The prime minister has in the end decided that if taxpayers are going to provide financial support to the Rock for years to come – which we would have done, on the basis of either of the rescue plans on the table – then we deserve all the potential rewards.
The only way to secure those potential rewards is to nationalise.
Put like that, it sounds like common sense.
But here is why nationalisation could turn out to be the boldest decision that the prime minister will ever make.
If he wants all the rewards for all of us, he has to take all the risks.
In nationalising, he has increased the liabilities of taxpayers from £55bn – in direct loans through the Bank of England and guarantees to other Rock lenders – to £110bn, or the entirety of the Rock’s balance sheet.
He has doubled the financial risk for all of us to just over £3,500 per tax payer.
Now the point about the Virgin and management plans is that they would have significantly reduced the risks for taxpayers.

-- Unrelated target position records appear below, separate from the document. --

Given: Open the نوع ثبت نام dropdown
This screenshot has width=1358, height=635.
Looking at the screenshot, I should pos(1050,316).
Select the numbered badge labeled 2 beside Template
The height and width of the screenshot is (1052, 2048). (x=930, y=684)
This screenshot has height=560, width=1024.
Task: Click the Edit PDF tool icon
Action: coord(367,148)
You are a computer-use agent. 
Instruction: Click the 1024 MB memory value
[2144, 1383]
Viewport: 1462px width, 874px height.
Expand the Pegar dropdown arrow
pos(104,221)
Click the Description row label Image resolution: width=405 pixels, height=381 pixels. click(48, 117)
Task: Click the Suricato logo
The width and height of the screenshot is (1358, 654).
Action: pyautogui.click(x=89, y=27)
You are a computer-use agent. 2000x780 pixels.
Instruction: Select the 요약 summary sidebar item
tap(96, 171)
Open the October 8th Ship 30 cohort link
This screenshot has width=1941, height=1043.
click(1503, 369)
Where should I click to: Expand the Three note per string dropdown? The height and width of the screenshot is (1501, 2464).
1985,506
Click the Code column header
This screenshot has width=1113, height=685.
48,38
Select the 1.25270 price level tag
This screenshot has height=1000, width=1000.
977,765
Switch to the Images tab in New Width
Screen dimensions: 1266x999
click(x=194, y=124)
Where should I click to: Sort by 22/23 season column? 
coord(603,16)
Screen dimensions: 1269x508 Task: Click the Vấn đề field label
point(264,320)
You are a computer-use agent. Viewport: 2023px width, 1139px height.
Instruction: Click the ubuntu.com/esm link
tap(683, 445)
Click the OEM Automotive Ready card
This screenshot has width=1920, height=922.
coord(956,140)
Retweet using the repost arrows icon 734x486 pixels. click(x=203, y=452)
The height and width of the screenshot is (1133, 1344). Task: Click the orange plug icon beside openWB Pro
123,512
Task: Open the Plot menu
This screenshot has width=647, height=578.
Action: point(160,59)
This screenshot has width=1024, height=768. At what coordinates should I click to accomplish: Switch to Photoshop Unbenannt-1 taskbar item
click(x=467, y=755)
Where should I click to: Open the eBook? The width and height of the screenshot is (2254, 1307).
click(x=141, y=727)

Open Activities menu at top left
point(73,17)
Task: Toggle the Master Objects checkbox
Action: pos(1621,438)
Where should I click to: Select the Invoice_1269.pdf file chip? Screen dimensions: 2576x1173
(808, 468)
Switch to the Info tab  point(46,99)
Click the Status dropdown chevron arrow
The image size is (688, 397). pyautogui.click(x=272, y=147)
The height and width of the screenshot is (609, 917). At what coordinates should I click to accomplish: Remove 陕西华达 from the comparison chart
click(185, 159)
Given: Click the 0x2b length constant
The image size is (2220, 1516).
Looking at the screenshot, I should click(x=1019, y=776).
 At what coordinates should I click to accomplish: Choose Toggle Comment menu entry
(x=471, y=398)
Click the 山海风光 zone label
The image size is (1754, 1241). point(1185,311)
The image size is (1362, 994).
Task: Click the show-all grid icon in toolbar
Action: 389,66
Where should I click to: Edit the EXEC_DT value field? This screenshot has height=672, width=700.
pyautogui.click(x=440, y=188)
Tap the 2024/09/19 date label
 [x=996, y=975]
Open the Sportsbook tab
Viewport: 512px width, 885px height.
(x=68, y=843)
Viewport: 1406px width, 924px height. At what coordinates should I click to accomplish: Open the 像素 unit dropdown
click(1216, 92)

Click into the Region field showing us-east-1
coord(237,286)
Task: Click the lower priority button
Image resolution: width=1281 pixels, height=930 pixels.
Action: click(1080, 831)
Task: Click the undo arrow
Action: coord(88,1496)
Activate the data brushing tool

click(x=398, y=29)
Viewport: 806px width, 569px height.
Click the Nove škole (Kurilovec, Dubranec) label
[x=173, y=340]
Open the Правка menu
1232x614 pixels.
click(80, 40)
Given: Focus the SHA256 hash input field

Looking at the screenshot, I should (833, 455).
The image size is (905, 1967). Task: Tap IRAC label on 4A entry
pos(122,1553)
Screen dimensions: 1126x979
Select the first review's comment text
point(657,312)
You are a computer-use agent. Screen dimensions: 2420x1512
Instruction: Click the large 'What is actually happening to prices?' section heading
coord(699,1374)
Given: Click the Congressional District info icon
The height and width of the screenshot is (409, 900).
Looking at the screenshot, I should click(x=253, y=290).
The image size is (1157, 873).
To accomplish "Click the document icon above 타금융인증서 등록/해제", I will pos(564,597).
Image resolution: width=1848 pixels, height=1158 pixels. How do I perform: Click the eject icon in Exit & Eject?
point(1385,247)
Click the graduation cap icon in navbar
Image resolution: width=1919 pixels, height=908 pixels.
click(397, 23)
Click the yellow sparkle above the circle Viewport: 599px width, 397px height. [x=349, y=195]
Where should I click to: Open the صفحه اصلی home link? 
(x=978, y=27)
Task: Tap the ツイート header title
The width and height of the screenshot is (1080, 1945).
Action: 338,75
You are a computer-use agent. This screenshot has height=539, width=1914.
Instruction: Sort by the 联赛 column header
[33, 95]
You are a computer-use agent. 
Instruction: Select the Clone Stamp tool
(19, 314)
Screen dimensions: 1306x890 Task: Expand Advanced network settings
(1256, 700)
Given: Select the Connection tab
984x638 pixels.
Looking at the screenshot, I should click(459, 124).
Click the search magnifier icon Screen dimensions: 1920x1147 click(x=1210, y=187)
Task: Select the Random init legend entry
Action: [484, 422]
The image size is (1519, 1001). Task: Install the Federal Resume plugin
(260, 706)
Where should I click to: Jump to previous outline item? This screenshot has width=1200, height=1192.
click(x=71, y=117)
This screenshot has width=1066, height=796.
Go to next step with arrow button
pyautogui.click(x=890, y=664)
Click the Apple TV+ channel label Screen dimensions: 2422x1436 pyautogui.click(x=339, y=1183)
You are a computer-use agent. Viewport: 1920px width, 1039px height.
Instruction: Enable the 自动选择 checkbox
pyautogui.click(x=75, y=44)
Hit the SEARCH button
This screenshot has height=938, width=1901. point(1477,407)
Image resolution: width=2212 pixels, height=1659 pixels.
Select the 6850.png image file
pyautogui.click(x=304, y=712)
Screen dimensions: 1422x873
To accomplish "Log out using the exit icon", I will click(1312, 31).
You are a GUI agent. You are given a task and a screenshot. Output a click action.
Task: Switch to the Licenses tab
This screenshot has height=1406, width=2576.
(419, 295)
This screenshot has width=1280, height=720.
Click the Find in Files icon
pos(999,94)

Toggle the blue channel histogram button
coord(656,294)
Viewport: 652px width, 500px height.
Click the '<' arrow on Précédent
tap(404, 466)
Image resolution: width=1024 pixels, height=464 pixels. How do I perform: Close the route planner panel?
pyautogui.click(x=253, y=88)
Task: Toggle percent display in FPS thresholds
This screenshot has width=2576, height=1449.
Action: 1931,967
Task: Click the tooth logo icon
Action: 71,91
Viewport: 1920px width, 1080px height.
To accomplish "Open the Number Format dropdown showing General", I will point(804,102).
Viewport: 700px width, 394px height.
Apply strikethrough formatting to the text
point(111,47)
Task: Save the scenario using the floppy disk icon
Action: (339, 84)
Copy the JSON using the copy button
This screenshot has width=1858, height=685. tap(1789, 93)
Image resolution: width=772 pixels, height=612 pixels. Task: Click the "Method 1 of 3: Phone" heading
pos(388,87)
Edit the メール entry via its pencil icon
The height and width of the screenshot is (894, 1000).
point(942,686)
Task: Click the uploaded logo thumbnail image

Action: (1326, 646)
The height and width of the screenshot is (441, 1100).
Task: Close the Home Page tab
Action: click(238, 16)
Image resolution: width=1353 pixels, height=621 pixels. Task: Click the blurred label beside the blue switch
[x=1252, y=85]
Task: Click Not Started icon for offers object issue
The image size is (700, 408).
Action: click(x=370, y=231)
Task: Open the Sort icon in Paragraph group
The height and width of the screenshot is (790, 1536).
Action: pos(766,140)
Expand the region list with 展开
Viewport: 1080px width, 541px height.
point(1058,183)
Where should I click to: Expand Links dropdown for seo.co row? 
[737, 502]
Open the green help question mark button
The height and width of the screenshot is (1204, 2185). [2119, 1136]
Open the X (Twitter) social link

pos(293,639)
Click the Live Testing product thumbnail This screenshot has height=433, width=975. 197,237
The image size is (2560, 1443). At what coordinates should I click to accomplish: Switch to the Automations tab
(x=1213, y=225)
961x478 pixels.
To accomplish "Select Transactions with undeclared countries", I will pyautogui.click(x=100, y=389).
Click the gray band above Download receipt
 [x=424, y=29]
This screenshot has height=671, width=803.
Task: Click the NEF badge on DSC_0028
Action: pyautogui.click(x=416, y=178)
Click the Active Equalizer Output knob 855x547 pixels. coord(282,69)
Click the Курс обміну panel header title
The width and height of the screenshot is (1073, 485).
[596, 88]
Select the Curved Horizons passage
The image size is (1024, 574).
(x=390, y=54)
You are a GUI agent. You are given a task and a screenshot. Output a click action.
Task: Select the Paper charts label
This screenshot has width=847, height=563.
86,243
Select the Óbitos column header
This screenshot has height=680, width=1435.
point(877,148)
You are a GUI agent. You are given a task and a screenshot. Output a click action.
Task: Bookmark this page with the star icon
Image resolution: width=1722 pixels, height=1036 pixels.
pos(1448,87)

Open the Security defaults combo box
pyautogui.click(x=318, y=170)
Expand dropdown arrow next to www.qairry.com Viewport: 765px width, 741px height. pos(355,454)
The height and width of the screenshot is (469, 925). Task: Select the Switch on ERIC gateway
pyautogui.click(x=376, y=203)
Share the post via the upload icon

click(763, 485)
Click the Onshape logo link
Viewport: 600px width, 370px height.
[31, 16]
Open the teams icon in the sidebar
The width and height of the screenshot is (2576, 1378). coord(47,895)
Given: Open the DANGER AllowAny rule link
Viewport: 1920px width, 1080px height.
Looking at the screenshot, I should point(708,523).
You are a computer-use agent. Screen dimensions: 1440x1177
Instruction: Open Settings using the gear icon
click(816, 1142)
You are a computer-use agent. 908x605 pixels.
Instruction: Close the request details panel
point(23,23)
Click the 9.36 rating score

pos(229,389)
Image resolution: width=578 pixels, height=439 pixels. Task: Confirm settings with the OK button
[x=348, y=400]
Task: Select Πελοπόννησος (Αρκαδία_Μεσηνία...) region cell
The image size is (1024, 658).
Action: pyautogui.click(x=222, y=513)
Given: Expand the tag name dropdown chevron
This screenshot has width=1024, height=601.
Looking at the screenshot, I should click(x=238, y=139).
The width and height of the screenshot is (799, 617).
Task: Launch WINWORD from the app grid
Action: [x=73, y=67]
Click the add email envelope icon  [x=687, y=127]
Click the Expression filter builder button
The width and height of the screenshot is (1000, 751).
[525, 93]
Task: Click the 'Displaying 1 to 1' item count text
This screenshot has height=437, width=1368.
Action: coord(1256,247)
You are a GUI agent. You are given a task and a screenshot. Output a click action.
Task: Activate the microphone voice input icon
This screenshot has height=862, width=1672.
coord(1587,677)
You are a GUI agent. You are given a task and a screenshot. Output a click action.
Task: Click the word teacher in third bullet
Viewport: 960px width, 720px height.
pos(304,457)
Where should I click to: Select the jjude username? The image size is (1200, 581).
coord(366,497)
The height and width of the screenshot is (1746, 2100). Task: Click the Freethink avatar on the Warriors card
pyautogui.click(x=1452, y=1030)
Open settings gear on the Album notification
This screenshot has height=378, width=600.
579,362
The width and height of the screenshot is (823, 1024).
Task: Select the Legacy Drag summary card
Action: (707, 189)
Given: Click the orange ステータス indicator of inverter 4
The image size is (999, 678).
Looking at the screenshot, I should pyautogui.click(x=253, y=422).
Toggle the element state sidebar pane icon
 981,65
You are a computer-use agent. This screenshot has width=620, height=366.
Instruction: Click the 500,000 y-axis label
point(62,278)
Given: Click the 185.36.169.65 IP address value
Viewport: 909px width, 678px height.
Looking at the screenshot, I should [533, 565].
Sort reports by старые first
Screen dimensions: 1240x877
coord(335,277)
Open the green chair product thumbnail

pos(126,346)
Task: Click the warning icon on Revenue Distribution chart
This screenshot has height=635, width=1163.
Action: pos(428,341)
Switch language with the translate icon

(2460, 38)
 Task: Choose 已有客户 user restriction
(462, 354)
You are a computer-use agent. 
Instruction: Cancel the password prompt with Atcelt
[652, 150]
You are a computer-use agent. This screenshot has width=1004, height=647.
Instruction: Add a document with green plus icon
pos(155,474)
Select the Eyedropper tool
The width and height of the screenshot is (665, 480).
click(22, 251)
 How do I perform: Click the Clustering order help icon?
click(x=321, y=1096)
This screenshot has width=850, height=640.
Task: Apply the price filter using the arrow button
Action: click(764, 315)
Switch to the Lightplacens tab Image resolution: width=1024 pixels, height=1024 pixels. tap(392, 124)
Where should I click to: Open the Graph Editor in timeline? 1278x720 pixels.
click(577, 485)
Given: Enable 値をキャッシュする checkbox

They each offered a cushion of new equity, so that – if the worst came to the worst – they would have suffered in any first round of losses, if the Rock’s business were to run into difficulties.
In Virgin’s case, it would have put in £1bn of new cash equity and the management team was promising £700m.
Given that this cash would have been exposed to potential losses – and would have provided protection to taxpayers against those losses falling back on all of us – they understandably wanted first dibs on any profits that would be made.
So let’s not fall into the trap of assuming that somehow the potential rescuers were rejected because they were being appallingly greedy.
They needed to make a return to justify the substantial investments they were proposing.
If anything, their rejection shows that Gordon Brown is perhaps less comfortable with a market solution than many might have expected.
There is another way of looking at all of this, which is simply that financial markets are so dysfunctional right now that it was impossible to construct a deal at a de facto price that made good commercial sense for taxpayers.
But that was a judgement that the Treasury could have made weeks ago – and it is therefore vulnerable to the charge that by pursuing negotiations with Virgin et al till yesterday it was guilty of a Micawberish refusal to see the harsh economic reality.
Where do we go from here?
Well it looks as though the management team of a nationalised bank, led by Ron Sandler, will more-or-less adopt the reconstruction plan put together by the Rock’s own management team.
That means he will shrink the size of the bank by more than half.
There are likely to be significant job losses.
And Sandler will probably jack up mortgage rates, to encourage Rock borrowers to take their custom elsewhere.
There would be political dangers for the government in being seen to be responsible for the financial pain of homeowners and job losses in the North East.
But it is difficult to see how it can escape them.
Then there is the £110bn question.
Can taxpayers avoid a loss on all those liabilities?
Well that depends on whether the current gentle downturn in the economy turns into something worse.
If unemployment were to rise significantly, if large numbers of homeowners started to have difficulty repaying mortgages, then the bank which lent most aggressively during the last phase of the bull market in housing would probably be most at risk to losses in the downturn.
That bank, lest we forget, is Northern Rock.
And if it all goes horribly wrong, it is now taxpayers who will pick up the whole bill.
UPDATE 08:48 The Rock is now, arguably, the safest bank in the UK. Will savers now flock to put money back in, to take advantage of its wholly risk-free, fairly high savings rates?
At a time of almost unprecedented unease about the health of the banking system, the Rock has a massive competitive advantage as part of the public sector.
Its rivals will be very unhappy about the competitive threat. They are desperate for funds – and won’t want to see deposits gravitating to what is now an offshoot of HM Treasury.